I think by "small" you mean the amount of SO2 emitted was low/modest, compared to Pinatubo.
Suggest to re-word to "The 2002-2005 stratospheric aerosol layer was mostly at close to background

conditions, but included three moderate-magnitude tropical eruptions (Ruang, Reventador and Manam)".
Then re-word the follow-on sentence instead to refer to the latitudes measured

"The SAGE III/M3M satellite measured only in mid- and high latitudes, but derived PSD parameters

indicate a reduction in particle size after all 3 eruptions (within an increased particle number)".

Or similar wording, to be consistent with the way you choose to summarise this initial finding here.
O-MR-4) Abstract line 6 -- change "Apart from the likely effect of" to "In addition to this effect of..."

(The "Apart from" somehow seems negative, and "In addition" makes clear this is a separate effect.)
O-MR-5) Introduction line 14 -- suggest to add cites to Solomon et al. (2011) and Kremser et al. (2016)

here re: the stratospheric aerosol layer (after "layer of aerosol particles").
O-MR-6) Introduction line 15 -- change "It was first measured" to be clear you mean measured in-situ,

and also give the actual year the first stratospheric aerosol balloon measurements were made, 1957

(see Figure 14 of Junge et al., 1961). Also, it was the high-profile Science paper by Junge et al. (1961)

that brought the recognition of the stratospheric aerosol layer to the general science audience,

and then suggest to cite 1961a and 1961b, as listed in the References below.
Suggest to replace "It was first measured and described by Junge et al. (1961) through balloon measurements"

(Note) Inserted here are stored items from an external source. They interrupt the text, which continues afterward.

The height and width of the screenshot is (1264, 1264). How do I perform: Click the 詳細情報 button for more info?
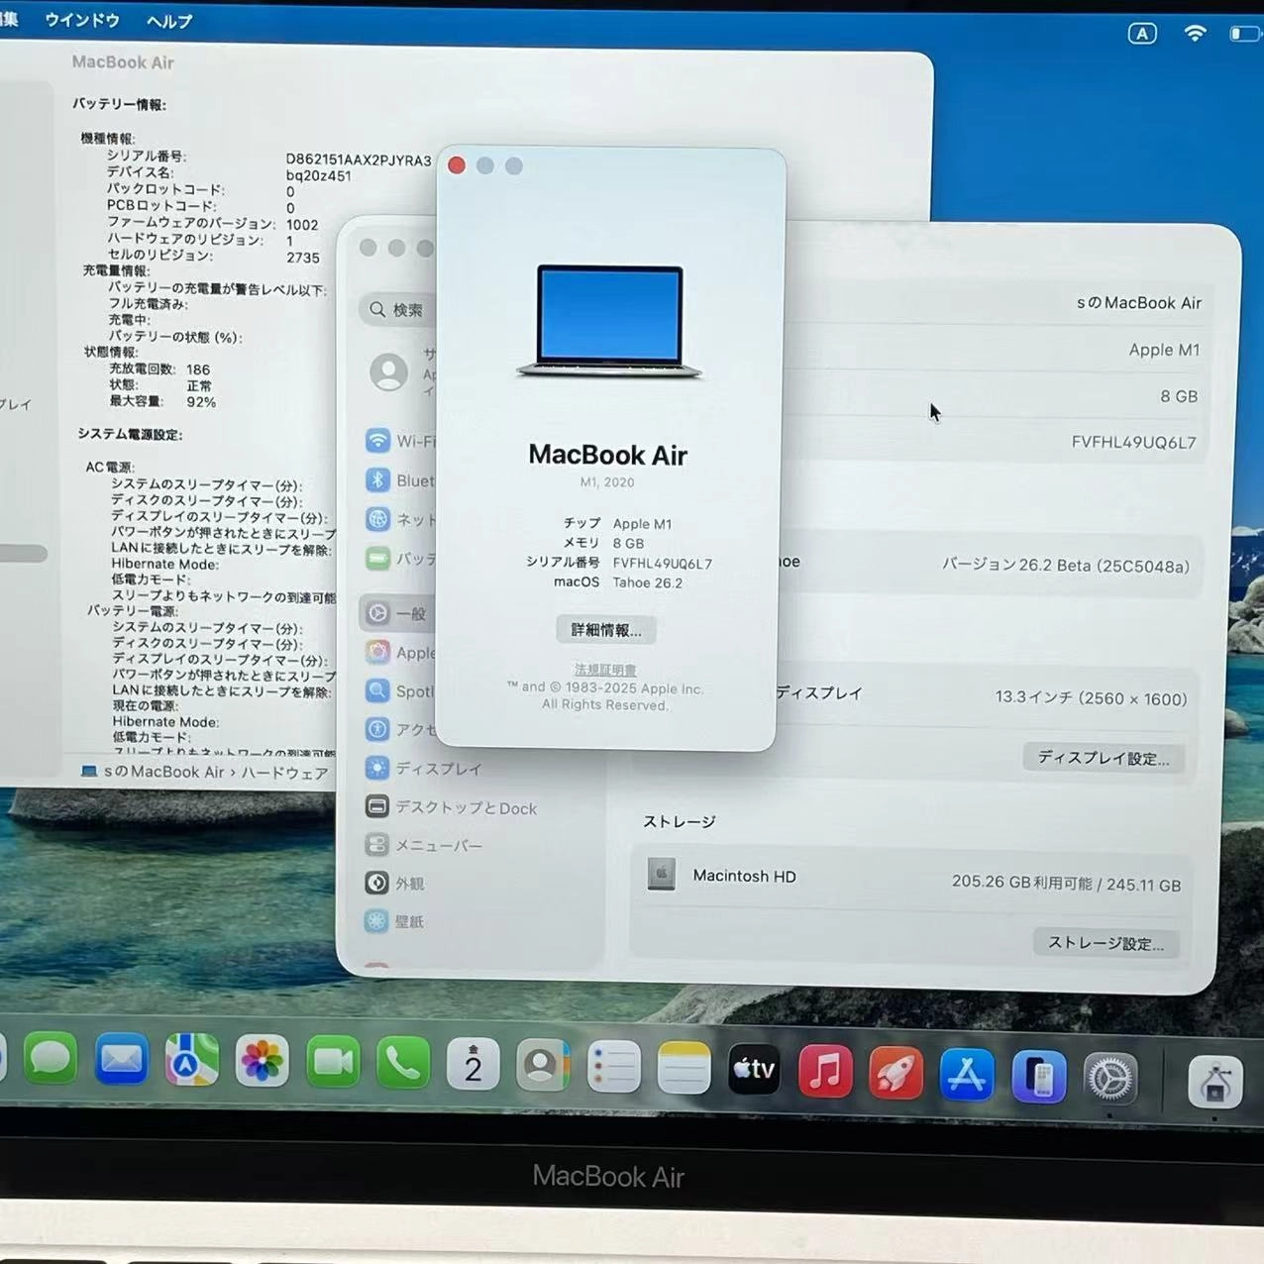(x=605, y=630)
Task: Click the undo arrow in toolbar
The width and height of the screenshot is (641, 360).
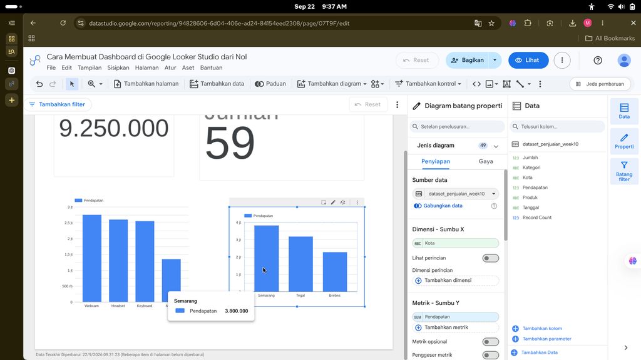Action: point(39,84)
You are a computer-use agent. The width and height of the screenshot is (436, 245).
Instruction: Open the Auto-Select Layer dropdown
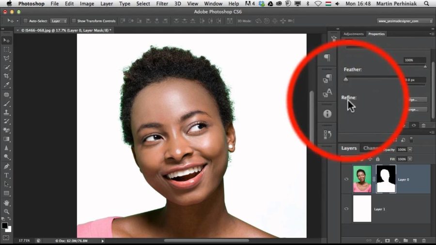pyautogui.click(x=59, y=21)
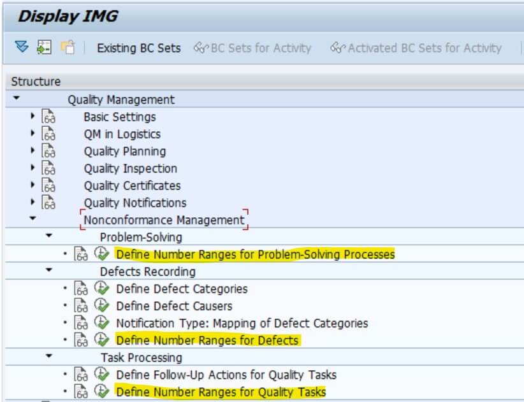
Task: Click the yellow folder toolbar icon
Action: [x=68, y=47]
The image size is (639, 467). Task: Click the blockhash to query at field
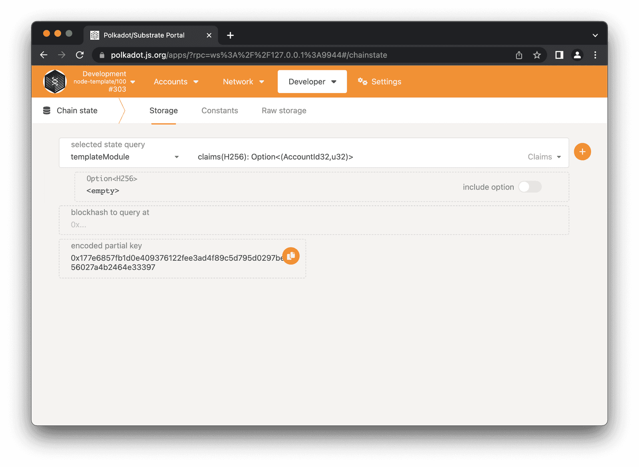tap(314, 225)
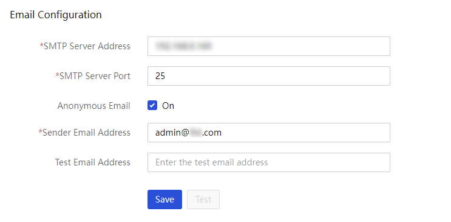Viewport: 451px width, 222px height.
Task: Click the port value 25
Action: [160, 76]
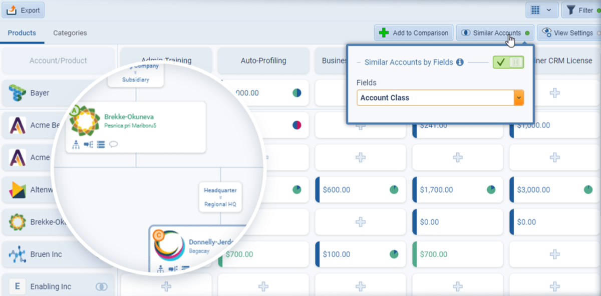
Task: Click the green plus icon on Add to Comparison
Action: click(x=384, y=32)
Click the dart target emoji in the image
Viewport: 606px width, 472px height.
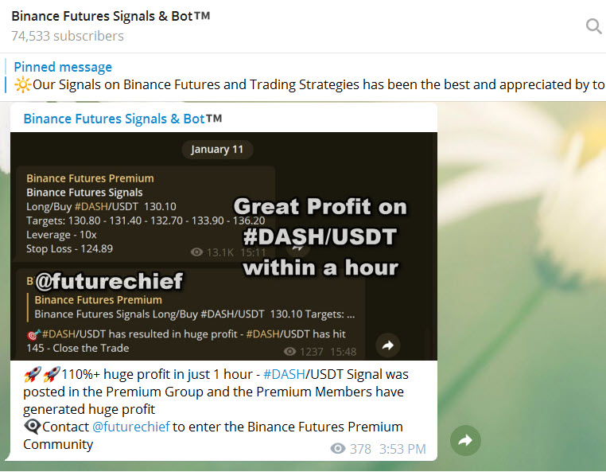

with "The stratospheric aerosol layer was first measured from high-altitude balloon soundings in 1957

(Junge et al.,1961a, Junge et al., 1961b) ...
O-MR-7) Section 2.1, line 79 -- There needs to be a cite to a paper for the SAGE III/M3M aerosol

measurements here, and suggest to cite Thomason and Taha (2003) here.
O-MR-8) Section 2.1, line 80 -- Suggest to add mention to SAGE-II here, and then cite the 1987

McCormick paper (which you already cite) in the context of the range of different species measured.
Specifically, suggest to add "essentially the same range of" before "different atmospheric" and

replace "like" with "as SAGE-II (see McCormick, 1987)"
O-MR-9) Section 2.2, lines 109-110 -- Please cite also the original methods that were developed

by Yue et al. (1986) to derive the size/SADparameters from SAGE-II, and the 1996 paper that compared

the original method from Yue86 to the PCA method from Thomason and Poole (1993).
Specifically, suggest to change "is in essence the same as the one used in" with "is similar to the

original methods for deriving size parameters from SAGE-II (see Yue et al., 1986, Yue et al., 1995),

and was used also in..."
O-MR-10) Section 2.2, lines 113-114 -- This sentence is too colloquial (in some places), and suggest to

change "A number of assumptions underly the retrieval method and therefore also have to be kept in mind.."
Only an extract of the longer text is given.